Je vais donc arrêter de me plaindre de l’informatique car cela ne sert à rien. L’informatique je la ferai de toute façon, sous certaines conditions tout de même car :

  • j’apprends
  • mes enfants apprennent
  • je gagne quatre sous
  • l’établissement fait d’énormes économies
  • nous gagnons tous en confort, élèves, enseignants et personnels.

Me connaissant, je ne me vois sincèrement pas regarder mes collègues se dépatouiller et ne pas lever le petit doigt, ce serait comme regarder une vieille essayer de soulever un pack d’eau pour le mettre dans son chariot sans aider. L’année prochaine, j’en serai à mon cinquième chef d’établissement. Je ne dis pas que les choses se passeront de la même façon, mais après quinze ans de métier, des personnages différents, j’ai toujours trouvé des gens qui m’ont laissé faire, qui m’ont donné leur confiance sans me poser de questions.

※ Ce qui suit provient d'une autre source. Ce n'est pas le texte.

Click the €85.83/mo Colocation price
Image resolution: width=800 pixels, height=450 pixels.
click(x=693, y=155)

C’est certainement la seule condition qui me ferait tout arrêter, ça et le manque de modération de mes collègues. Il se trouve qu’à chaque fois que j’ai haussé le ton et que j’ai dit que j’allais planter tout le monde, les gens ont toujours fait des efforts. Il est dommage qu’il faille toujours tomber dans la menace pour arriver à un résultat. Il en est malheureusement de la nature humaine, les gens n’ont conscience de ce qu’ils avaient, que lorsqu’ils l’ont perdu.

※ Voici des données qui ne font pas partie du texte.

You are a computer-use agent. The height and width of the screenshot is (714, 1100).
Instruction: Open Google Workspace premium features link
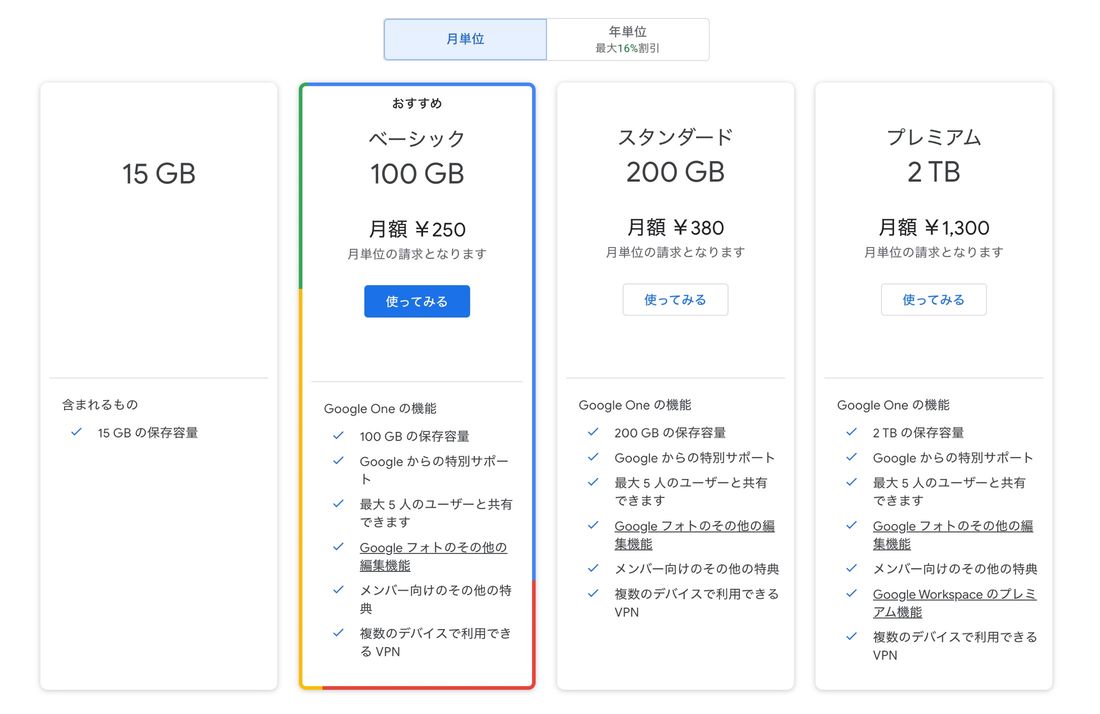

(1) Nous sommes mauvais pour certains usages informatiques, nous sommes par contre très bons dans la démarche de projet, la comparaison avec l’éducation nationale pour l’oral du DNB me permet de certifier qu’on a fait un très bon travail, et j’aurai même tendance à dire qu’on a fait le travail. Dans de nombreux collèges, l’oral s’est transformé en oral de stage, ce n’est pas ce qui était demandé. Comme ces collèges découvrent la démarche de projet pour la plupart, les EPI sont de fausses pluridisciplinarités, ils ont donc plus ou moins imposé le choix du rapport de stage pour éviter de se casser la tête. Ce retard informatique est inhérent tout de même à l’agricole, au moment où j’écris ces lignes nos établissements n’ont pas été intégrés dans le LSU.

(2) mon chef d’établissement et moi, une photo spontanée. Je ne peux que vous inviter à regarder Black Snake Moan qui pour ma part reste un des meilleurs films que j’ai vu. C’est l’histoire de Christina Ricci, une addict au sexe et à la drogue, qui après avoir été violentée finit chez Samuel L. Jackson, un vieil homme aigri qui l’enchaîne chez elle pour lui faire retrouver le bon chemin, celui de Dieu. Tous les acteurs sont excellents dont Justin Timberlake le malheureux fiancé, qui restera jusqu’à la fin des temps et de loin, le meilleur des Justin.